On Friday, ministers put forward an offer of a £1,500 one-off payment for civil servants in an attempt to end long-running industrial action over pay and recognise pressures faced by staff in 2022-23.

This offer, for civil servants in Grade 6 and below, is on top of the 2023-24 pay award of 4-4.5% for these delegated grades announced earlier this year.

But, according to POA, which represents prison officers, operational support officers and other prison workers, it excludes operational and non-operational prison staff as their pay, like senior civil servants, is decided by ministers based on recommendations by a review body.

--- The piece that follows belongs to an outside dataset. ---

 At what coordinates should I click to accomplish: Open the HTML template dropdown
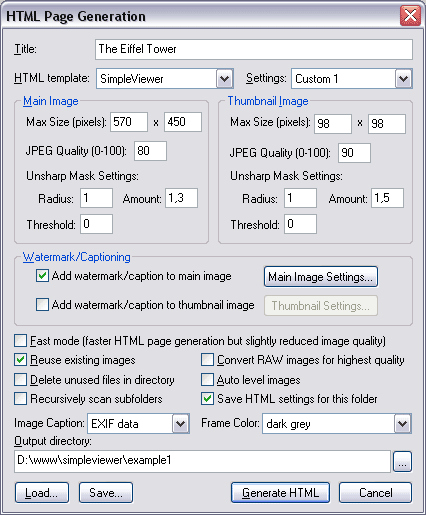tap(225, 79)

The union’s national chair, Mark Fairhurst, called the decision “grossly unfair”, accusing the government of government classing prison staff as civil servants “when it suits them”.

Fairhurst said: “This government class us as civil servants when it suits them in relation to our ridiculous retirement age of 68 but fails to recognise us for the work we do in omitting us from this cost of living payment.

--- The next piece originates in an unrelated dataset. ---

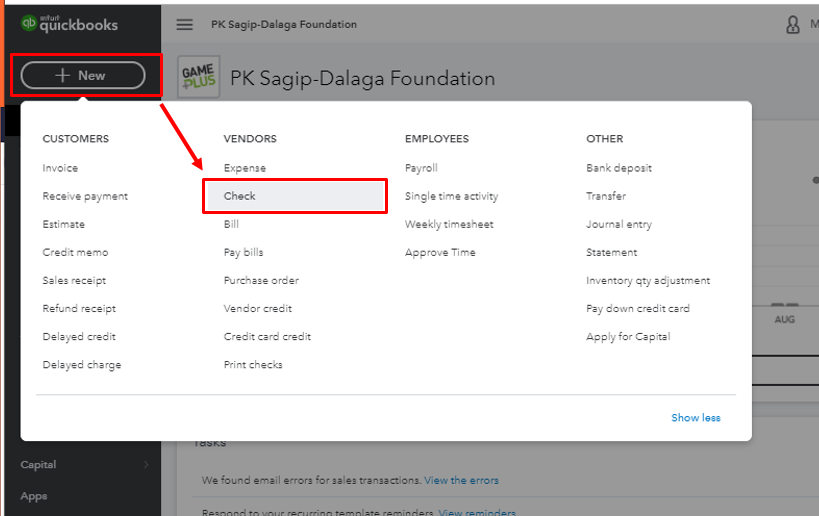Choose Bank deposit under Other
This screenshot has height=516, width=819.
(619, 168)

“We now have to wait to see if our pay review body will insist upon parity for all civil servants and recommend a similar payment for our remit group. This is grossly unfair and if it is not rectified, we will not hesitate to react in a way our membership expect.”

Steve Gillan, POA's general secretary, also questioned the government’s call.

“Whilst we come under the remit of the pay review body and not the civil service pay remit guidance, whenever there has been changes for civil servants, such as pension changes, recruitment freezes, pay freezes and all other terms and conditions we are included,” he said.

“However, when it comes to a one off payment suddenly, we are excluded.”

Gillan has written to the PSPRB, which makes recommendations to government on pay for operational and non-operational prison staff, requesting they take this new evidence on board.

The pay review body said in April it had concluded evidence sessions with all parties on the 2023-24 pay round and was aiming to submit its pay recommendations to government by June.

All prison staff, except for the very highest paid, received a pay award of at least 4% last year. The lowest paid staff also received up to £3,000 depending on their grade.

A Ministry of Justice spokesperson said: “Prison Service staff pay is determined by a separate independent pay review body. Their recommendations and the government’s response will be published in due course."